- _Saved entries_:
*****
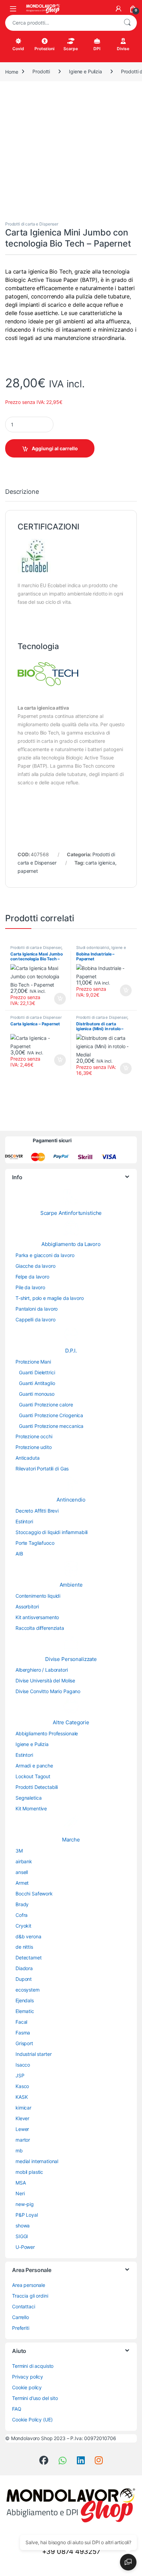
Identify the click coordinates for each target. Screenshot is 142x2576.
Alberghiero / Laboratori (42, 1670)
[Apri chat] (128, 2562)
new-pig (25, 2204)
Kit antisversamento (37, 1617)
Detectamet (29, 1957)
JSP (20, 2075)
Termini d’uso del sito (35, 2398)
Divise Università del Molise (45, 1680)
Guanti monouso (36, 1394)
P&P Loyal (27, 2215)
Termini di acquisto (32, 2366)
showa (23, 2225)
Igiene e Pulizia (85, 71)
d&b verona (28, 1936)
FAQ (16, 2409)
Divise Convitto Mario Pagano (48, 1691)
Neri (20, 2193)
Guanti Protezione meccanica (51, 1426)
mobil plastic (29, 2172)
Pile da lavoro (30, 1287)
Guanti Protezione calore (46, 1404)
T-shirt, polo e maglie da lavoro (50, 1298)
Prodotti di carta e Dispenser (31, 224)
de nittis (24, 1947)
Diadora (24, 1968)
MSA (21, 2183)
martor (23, 2140)
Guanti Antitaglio (37, 1383)
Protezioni (44, 48)
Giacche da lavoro (35, 1266)
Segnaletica (28, 1798)
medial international (37, 2161)
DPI (96, 48)
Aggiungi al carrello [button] (56, 999)
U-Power (25, 2247)
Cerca (127, 23)
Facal (21, 2022)
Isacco (23, 2065)
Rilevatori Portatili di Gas (42, 1468)
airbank (24, 1861)
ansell (22, 1872)
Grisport (24, 2043)
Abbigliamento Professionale (47, 1733)
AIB (19, 1554)
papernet (28, 871)
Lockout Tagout (33, 1776)
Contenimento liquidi (38, 1596)
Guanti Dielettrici (37, 1372)
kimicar (23, 2108)
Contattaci (23, 2306)
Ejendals (25, 2000)
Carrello (20, 2317)
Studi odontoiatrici (92, 947)
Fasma (23, 2032)
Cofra (22, 1915)
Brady (22, 1904)
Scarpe (70, 48)
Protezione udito (34, 1447)
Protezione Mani (33, 1362)
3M (19, 1851)
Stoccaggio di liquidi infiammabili (52, 1532)
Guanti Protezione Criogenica (51, 1415)
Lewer (22, 2129)
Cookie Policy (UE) (32, 2419)
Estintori (24, 1521)
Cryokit (23, 1926)
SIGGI (22, 2236)
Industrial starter (33, 2054)
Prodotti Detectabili (37, 1787)
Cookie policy (27, 2387)
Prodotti (41, 71)
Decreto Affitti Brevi (37, 1511)
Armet (22, 1883)
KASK (22, 2097)
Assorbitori (27, 1606)
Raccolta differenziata (40, 1628)
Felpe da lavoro (32, 1277)
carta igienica (100, 863)
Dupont (24, 1979)
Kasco (22, 2086)
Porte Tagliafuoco (35, 1543)
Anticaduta (28, 1458)
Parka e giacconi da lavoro (45, 1255)
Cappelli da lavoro (35, 1319)
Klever (22, 2118)
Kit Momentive (31, 1808)
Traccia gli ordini (30, 2296)
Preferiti (20, 2328)
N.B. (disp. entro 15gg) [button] (125, 1068)
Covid (18, 48)
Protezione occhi (34, 1436)
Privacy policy (27, 2377)
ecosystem (28, 1990)
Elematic (25, 2011)
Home (11, 71)
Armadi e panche (34, 1766)
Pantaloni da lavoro (37, 1309)
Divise (123, 48)
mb (19, 2150)
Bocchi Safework (34, 1893)
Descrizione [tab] (22, 492)
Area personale (28, 2285)
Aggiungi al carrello (55, 448)
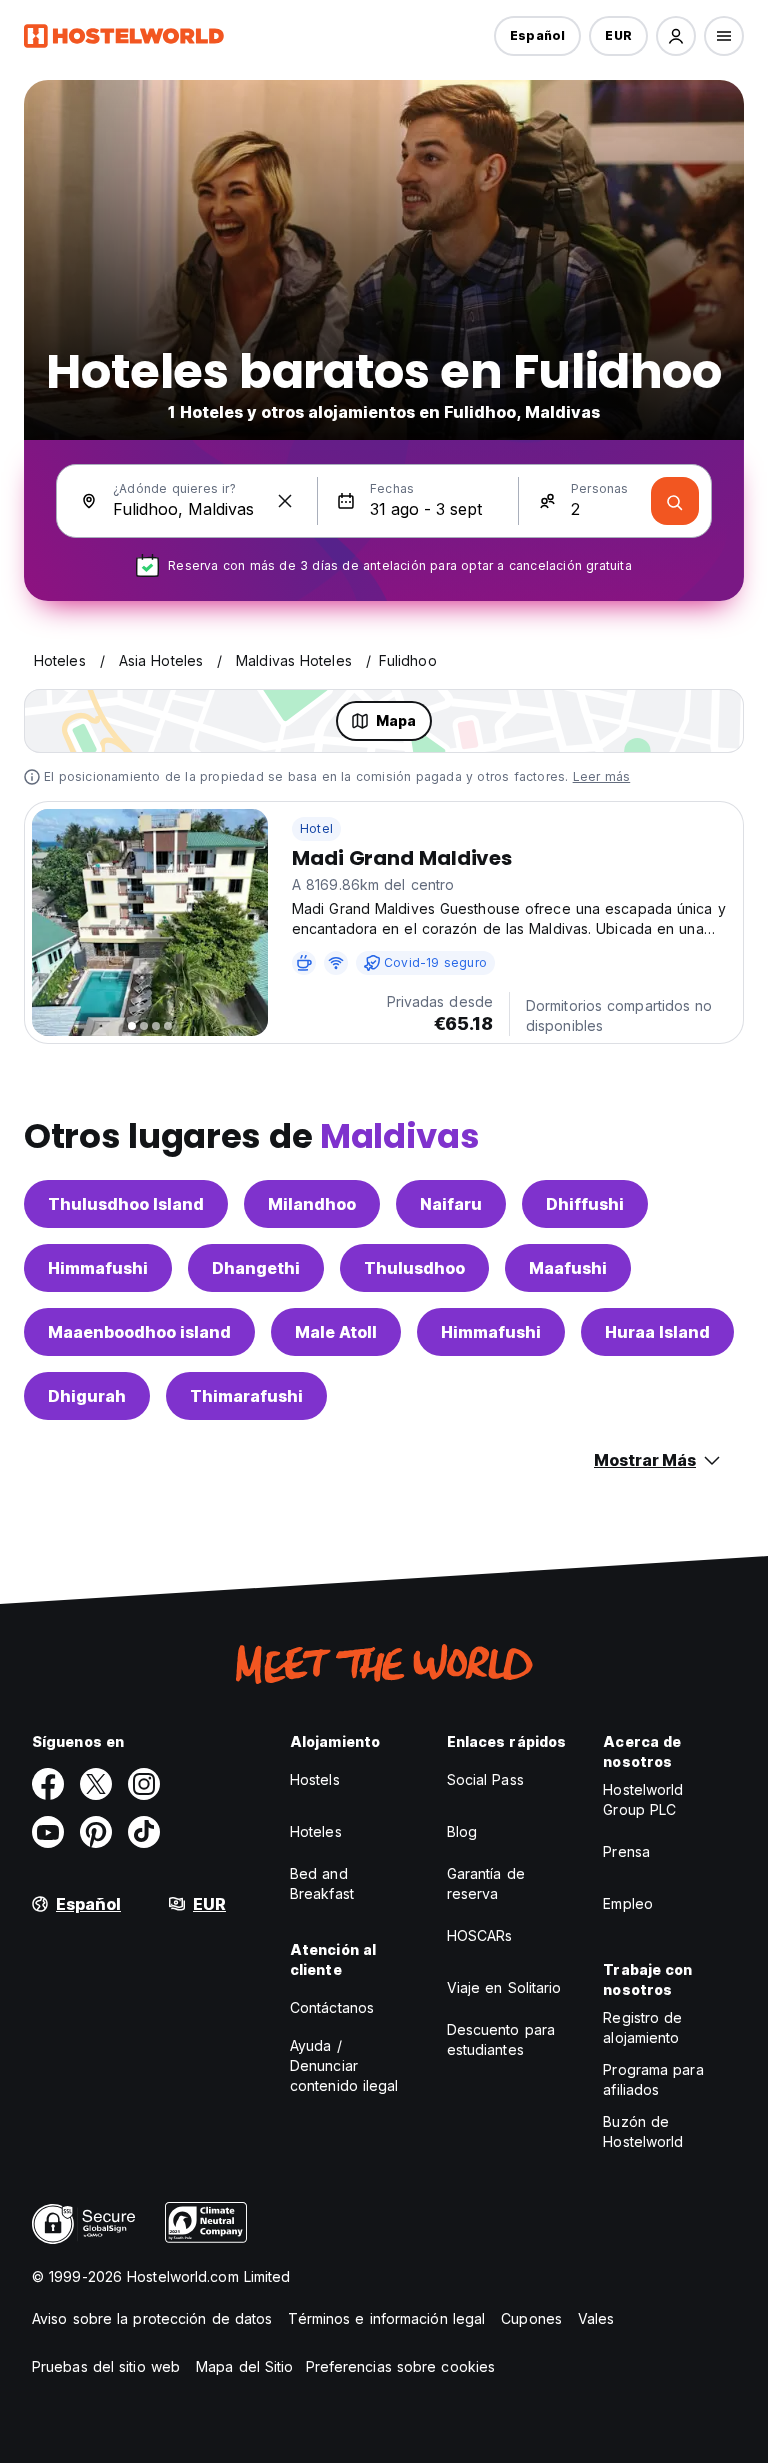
*****
Wherever the line holding "Contenimento liquidi (38, 1596)" falls in the entries above, copy exactly from it through the line holding "Estintori (24, 1521)", inclusive, and add nothing.

- _Solution for this problem_:
Contenimento liquidi (38, 1596)
Guanti Dielettrici (37, 1372)
kimicar (23, 2108)
Contattaci (23, 2306)
Ejendals (25, 2000)
Carrello (20, 2317)
Studi odontoiatrici (92, 947)
Fasma (23, 2032)
Cofra (22, 1915)
Brady (22, 1904)
Scarpe (70, 48)
Protezione udito (34, 1447)
Protezione Mani (33, 1362)
3M (19, 1851)
Stoccaggio di liquidi infiammabili (52, 1532)
Guanti Protezione Criogenica (51, 1415)
Lewer (22, 2129)
Cookie Policy (UE) (32, 2419)
Estintori (24, 1521)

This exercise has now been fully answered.